Tragically, Joan Meyer, an otherwise healthy 98-year-old, died Saturday. The Record reported that Mrs. Meyer, “stressed beyond her limits and overwhelmed by hours of shock and grief after illegal police raids on her home and the Marion County Record newspaper office,” collapsed and died in her home.
Marion is a small town of 1,900 located about an hour north of Wichita, but Friday’s events have quickly become a global story. All who cherish the Constitution should be furious. And Marion law enforcement has much to answer for.
Such a raid is unprecedented in Kansas and represents a grave threat to the freedom of the press. It cannot stand. A search warrant, signed by Marion County Magistrate Laura Viar the morning of the search, claims probable cause to investigate identity theft and unlawful acts concerning computers. But the police department’s heavy-handed approach is straight out of the authoritarian playbook and nowhere close in proportion to the suspected violations.
IT ALL started with a story the Record didn’t even write.

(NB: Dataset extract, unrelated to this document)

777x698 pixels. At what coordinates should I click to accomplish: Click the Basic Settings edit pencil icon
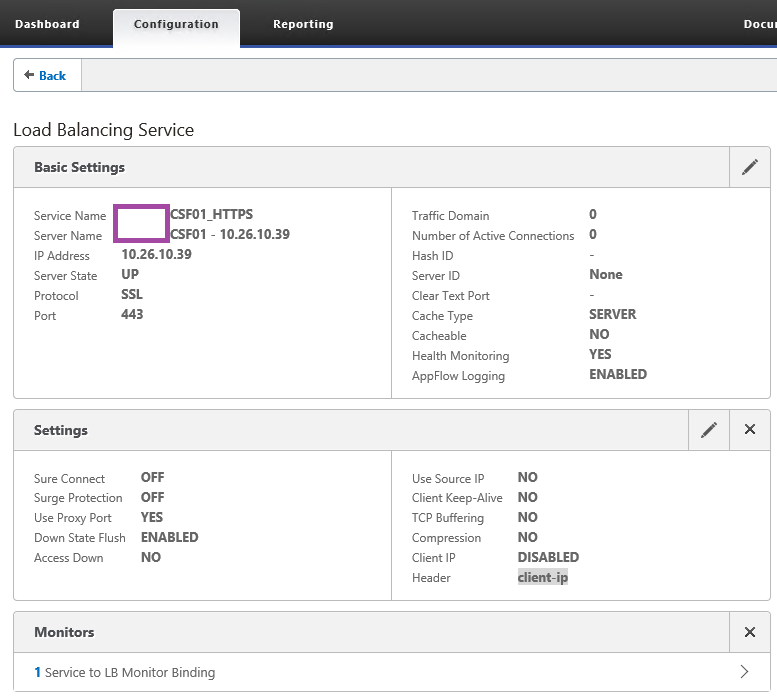[749, 167]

The newspaper received documentation from a confidential source proving local restaurant owner Kari Newell was convicted of drunken driving in 2008 and had later driven without a license, criminal history which could jeopardize her ability to obtain a liquor license for her restaurant. After verifying the information, the Record alerted the police but, as they questioned the motives of their source, did not publish an article on the information.

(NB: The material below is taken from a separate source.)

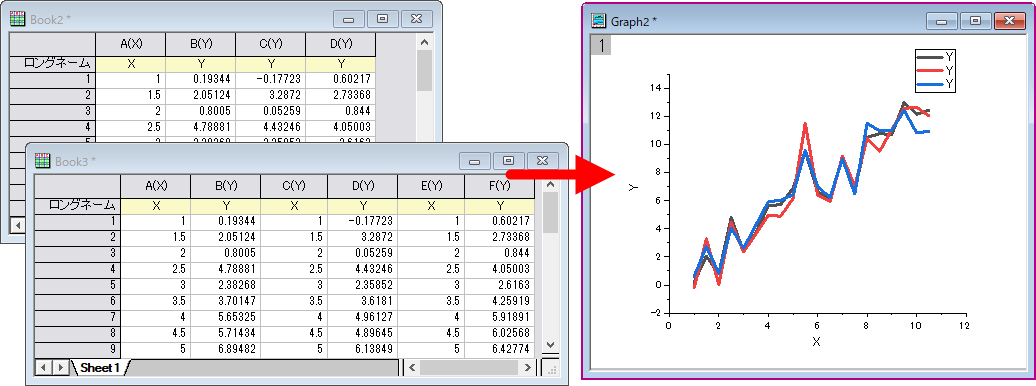The width and height of the screenshot is (1036, 386).
Task: Select column header D(Y) in Book2
Action: click(x=341, y=45)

Marion police have defended the raid, claiming that officers may search a newspaper office if journalists are suspects in the offense that is the subject of the search. On Sunday, Kansas Bureau of Investigation Director Tony Mattivi released a statement that seemed to justify his agency’s involvement in the raid, saying, “No one is above the law, whether a public official or a representative of the media.”
But Magistrate Judge Viar, Director Mattivi and the Marion police department know better. The law is clear. America’s judicial system has consistently shown that only in extreme circumstances can police seize journalists’ property with a search warrant alone. The federal Privacy Protection Act of 1980 unambiguously requires law enforcement to obtain a subpoena prior to any search. The “suspect exception” claimed by Marion police doesn’t apply when it comes to merely possessing information.
It’s well-established legal precedent that information a newspaper has obtained is protected, even if those who passed the materials on to the newspaper obtained it illegally. This is why news outlets were able to report on documents Edward Snowden sent them. It’s why the White House lost its battle to stop the New York Times from publishing the Pentagon Papers.
The idea is that law enforcement should always seek the least intrusive approach with the press. And with good reason. No government agency has the right to shut down a newspaper, but that, in effect, is what Marion police have attempted in seizing the Record’s work materials. Such government interference threatens First Amendment rights. It sends a chilling message to journalists and the public, one that intimidates and almost certainly instigates self-censorship.
And what does Friday’s raid communicate to those in power? That they can simply swat reporters aside. Sure, they’ll whine about their rights, but we all know who pulls the strings. The press is just a nuisance, transparency and democracy nothing more than lofty words. Take what you can.
SUCH INJUSTICES won’t stand. Meyer is preparing at least one lawsuit, and he’s on rock-solid legal footing. In the meantime, several actions must occur immediately.
First, Marion police must immediately return the seized materials and erase any information their department may have obtained. The warrant Viar signed must be revoked, and any evidence acquired through the search must be declared inadmissible. And if an affidavit was filed by the Marion police to support the warrant, it must be made public.
Champions of a free press should support their local paper by subscribing to it. The Record, and newspapers across this country, don’t need your likes, shares or retweets. Local news is worth paying for, and American journalism needs the public to share that conviction.
The press has rallied. The Reporters Committee for the Freedom of the Press and 34 news organizations, including CNN, the Associated Press and others, sent Marion’s police chief a four-page letter condemning the raid. Reporters and publishers from across Kansas have offered to help the Record lay out its pages, design ads, and even print its paper for free. If Newell thought she could shut Meyer and his crew up, she is sorely mistaken.
WEATHER can roll through the Kansas plains quickly. In the August heat, cells pop up and disappear over the course of an afternoon. Friday’s raid in Marion, however, has the markings of something different. The thunderclouds are big. And in the coming storm, those who protect our Constitution will look up and smile sweetly at the rain. Meyer lost his mother. God willing, he won’t lose his paper.